Saved data entries:
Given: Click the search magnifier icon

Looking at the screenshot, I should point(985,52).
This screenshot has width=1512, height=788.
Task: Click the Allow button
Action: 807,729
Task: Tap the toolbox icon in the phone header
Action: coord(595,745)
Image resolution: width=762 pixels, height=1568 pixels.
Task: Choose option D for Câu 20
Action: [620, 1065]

**EXERCISE AIM**
Each entry above has to be duplicated exactly as it stands.

**EXPECTED ANSWER**
Given: Click the search magnifier icon

Looking at the screenshot, I should point(985,52).
This screenshot has width=1512, height=788.
Task: Click the Allow button
Action: 807,729
Task: Tap the toolbox icon in the phone header
Action: coord(595,745)
Image resolution: width=762 pixels, height=1568 pixels.
Task: Choose option D for Câu 20
Action: [620, 1065]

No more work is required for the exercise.